— YOUR OBJECTIVE —
Give the material from the line containing "Add a sticky note annotation" through the line containing "coord(219,229)", both included, as a JSON list of strings, one string per line, leaving out any blank lines.

——

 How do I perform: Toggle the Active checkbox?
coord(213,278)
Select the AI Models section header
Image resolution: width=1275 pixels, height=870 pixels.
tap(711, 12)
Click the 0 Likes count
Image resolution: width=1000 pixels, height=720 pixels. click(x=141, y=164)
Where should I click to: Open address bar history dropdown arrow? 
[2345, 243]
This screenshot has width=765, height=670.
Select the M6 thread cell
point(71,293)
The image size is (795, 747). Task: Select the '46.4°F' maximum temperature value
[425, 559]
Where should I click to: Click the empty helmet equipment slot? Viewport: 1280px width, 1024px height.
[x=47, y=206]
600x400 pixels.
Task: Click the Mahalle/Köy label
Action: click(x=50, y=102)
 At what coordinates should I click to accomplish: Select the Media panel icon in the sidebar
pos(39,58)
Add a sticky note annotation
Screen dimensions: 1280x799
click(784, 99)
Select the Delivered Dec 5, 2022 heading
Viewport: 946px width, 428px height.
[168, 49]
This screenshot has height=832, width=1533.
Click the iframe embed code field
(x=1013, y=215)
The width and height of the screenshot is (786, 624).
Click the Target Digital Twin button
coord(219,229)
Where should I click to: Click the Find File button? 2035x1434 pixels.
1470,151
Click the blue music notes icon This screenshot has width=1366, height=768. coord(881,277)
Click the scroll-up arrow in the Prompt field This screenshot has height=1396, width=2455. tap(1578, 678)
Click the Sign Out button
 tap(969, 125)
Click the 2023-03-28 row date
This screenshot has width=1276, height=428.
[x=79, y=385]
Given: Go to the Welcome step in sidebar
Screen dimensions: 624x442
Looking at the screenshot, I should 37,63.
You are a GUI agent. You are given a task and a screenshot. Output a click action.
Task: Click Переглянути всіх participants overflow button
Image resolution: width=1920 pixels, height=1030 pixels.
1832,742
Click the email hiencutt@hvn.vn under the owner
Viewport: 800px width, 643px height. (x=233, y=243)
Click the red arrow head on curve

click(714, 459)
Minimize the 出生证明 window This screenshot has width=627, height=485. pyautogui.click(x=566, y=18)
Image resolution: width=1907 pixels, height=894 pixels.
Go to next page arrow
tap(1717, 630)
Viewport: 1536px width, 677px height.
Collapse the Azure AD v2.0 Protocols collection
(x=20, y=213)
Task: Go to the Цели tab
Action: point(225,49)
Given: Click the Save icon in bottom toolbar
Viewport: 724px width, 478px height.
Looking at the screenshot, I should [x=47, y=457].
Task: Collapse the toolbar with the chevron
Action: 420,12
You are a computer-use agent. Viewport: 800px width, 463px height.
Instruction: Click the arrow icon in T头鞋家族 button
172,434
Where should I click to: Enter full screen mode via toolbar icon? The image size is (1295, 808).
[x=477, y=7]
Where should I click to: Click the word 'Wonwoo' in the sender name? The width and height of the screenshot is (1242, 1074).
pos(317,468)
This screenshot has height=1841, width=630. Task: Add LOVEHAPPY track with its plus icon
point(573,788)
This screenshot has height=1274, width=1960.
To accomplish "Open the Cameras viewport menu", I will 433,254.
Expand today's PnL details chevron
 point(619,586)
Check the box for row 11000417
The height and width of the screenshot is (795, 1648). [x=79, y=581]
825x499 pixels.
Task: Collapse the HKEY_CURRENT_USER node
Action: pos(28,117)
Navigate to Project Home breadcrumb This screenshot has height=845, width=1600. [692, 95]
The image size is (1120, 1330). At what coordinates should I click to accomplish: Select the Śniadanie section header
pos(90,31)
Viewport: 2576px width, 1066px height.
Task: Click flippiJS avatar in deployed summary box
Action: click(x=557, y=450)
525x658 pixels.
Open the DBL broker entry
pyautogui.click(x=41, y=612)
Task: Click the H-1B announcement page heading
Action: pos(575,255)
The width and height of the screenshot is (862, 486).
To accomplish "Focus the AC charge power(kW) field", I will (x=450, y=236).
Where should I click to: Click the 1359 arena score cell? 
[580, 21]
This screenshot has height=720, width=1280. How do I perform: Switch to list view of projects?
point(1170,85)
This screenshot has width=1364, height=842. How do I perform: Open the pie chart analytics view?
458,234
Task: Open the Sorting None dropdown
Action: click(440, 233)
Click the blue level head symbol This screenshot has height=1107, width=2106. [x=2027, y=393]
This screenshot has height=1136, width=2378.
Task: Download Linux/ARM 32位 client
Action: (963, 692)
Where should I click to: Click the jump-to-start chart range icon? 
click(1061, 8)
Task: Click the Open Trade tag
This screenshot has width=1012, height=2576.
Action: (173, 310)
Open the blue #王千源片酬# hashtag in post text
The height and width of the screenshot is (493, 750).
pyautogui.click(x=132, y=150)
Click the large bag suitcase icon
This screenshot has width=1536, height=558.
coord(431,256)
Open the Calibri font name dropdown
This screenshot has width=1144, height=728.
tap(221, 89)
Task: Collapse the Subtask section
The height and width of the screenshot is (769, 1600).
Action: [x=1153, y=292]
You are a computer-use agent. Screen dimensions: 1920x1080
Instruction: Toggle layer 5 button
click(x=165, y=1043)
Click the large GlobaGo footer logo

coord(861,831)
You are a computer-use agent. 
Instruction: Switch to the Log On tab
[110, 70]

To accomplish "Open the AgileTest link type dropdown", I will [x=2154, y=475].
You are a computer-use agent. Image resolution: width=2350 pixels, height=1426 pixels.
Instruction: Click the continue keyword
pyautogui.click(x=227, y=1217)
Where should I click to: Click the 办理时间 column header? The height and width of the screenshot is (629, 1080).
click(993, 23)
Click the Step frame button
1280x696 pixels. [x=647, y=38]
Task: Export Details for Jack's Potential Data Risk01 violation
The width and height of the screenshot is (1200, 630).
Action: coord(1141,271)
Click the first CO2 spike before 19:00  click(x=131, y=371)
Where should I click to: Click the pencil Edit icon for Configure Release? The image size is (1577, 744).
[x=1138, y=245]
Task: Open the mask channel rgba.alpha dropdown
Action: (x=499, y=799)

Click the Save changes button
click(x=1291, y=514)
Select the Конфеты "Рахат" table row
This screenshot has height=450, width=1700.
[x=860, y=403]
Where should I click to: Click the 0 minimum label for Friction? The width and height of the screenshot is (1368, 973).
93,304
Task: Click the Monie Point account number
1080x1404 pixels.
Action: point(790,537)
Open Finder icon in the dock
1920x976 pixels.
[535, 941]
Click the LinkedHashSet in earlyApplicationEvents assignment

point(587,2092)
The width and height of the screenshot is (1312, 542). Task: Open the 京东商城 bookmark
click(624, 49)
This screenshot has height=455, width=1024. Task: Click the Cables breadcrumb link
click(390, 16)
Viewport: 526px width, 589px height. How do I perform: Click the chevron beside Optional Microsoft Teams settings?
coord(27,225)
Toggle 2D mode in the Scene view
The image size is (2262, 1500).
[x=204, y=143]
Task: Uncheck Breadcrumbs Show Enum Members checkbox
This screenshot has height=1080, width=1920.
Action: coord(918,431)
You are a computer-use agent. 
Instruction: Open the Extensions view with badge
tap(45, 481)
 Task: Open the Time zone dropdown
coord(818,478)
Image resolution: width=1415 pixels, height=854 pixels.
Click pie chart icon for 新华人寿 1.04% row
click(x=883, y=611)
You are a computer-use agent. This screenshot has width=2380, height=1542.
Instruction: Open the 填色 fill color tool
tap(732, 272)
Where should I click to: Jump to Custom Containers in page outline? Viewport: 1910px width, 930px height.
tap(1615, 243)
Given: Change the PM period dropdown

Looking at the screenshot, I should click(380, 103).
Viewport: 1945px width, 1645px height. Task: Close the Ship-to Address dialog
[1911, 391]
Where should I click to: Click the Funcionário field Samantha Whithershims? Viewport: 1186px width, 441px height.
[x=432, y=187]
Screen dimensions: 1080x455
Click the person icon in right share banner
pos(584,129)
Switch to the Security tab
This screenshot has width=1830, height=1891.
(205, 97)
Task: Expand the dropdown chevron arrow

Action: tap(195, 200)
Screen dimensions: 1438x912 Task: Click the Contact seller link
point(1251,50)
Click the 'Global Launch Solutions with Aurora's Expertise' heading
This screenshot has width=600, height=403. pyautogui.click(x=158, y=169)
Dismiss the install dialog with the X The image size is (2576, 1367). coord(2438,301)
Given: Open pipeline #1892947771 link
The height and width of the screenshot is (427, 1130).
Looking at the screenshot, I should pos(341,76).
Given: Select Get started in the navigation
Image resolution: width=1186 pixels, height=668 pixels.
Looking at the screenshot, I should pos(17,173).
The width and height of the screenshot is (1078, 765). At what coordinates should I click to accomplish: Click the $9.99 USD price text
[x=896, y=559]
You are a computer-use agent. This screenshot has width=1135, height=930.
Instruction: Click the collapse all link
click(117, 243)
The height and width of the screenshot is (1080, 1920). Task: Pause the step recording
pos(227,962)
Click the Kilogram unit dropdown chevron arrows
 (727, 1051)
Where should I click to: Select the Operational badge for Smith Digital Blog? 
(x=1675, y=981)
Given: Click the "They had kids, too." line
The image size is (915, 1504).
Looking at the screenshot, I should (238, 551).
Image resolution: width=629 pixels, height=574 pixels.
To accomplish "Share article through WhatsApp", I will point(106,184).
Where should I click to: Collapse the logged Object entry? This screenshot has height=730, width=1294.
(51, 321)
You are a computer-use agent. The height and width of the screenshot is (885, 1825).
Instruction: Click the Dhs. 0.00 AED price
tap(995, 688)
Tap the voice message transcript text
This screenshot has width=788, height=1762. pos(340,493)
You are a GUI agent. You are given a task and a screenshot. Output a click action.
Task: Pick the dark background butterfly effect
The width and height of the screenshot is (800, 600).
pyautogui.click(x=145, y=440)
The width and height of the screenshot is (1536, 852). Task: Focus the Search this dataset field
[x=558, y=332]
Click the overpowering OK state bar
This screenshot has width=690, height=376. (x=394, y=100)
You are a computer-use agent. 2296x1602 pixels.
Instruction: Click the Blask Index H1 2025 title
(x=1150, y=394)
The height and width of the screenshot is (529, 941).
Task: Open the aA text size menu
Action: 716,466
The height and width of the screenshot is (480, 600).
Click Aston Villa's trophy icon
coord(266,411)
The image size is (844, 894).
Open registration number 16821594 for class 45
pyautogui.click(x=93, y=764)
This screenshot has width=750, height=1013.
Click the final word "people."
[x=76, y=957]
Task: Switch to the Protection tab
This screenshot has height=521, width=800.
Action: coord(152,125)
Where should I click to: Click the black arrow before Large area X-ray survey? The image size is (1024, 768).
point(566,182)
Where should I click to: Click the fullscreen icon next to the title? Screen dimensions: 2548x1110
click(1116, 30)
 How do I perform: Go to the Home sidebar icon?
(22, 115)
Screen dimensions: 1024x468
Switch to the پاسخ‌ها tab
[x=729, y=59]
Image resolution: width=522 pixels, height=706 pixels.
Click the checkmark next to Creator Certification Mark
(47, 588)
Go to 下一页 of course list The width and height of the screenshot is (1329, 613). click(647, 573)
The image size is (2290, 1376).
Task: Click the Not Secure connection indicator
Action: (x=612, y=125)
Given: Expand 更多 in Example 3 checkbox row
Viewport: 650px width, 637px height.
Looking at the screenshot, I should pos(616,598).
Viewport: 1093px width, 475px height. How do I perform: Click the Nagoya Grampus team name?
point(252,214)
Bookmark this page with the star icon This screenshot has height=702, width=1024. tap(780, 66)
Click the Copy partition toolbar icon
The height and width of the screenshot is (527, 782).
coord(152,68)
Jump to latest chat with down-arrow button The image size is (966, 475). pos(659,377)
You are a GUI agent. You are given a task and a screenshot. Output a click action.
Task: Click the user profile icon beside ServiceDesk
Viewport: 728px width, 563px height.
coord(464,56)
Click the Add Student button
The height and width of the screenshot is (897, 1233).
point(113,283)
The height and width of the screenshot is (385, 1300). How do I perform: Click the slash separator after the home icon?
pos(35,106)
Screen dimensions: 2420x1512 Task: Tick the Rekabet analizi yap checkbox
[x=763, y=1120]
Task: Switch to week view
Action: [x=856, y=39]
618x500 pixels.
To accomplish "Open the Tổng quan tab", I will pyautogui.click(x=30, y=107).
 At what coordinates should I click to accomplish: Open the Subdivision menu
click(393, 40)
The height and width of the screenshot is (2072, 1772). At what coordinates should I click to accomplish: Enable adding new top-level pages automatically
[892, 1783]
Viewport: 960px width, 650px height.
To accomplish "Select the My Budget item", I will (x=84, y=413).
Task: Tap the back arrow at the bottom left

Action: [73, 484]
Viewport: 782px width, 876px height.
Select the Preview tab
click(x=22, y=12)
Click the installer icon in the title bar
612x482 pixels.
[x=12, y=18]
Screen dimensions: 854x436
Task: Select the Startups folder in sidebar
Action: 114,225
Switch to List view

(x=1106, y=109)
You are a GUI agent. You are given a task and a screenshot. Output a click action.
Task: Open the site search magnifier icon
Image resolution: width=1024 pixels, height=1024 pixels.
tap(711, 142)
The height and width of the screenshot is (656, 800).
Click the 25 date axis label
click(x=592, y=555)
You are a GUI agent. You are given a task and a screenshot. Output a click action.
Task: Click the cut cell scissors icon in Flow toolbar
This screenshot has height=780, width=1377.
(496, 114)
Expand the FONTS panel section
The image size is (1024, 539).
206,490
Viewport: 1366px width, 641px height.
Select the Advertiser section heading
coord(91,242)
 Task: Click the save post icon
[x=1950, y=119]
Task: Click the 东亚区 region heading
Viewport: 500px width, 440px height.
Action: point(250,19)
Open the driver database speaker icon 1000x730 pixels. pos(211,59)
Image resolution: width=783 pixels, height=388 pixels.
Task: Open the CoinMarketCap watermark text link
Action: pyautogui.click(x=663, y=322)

——

— SOLUTION —
[
  "Add a sticky note annotation",
  "Screen dimensions: 1280x799",
  "click(784, 99)",
  "Select the Delivered Dec 5, 2022 heading",
  "Viewport: 946px width, 428px height.",
  "[168, 49]",
  "This screenshot has height=832, width=1533.",
  "Click the iframe embed code field",
  "(x=1013, y=215)",
  "The width and height of the screenshot is (786, 624).",
  "Click the Target Digital Twin button",
  "coord(219,229)"
]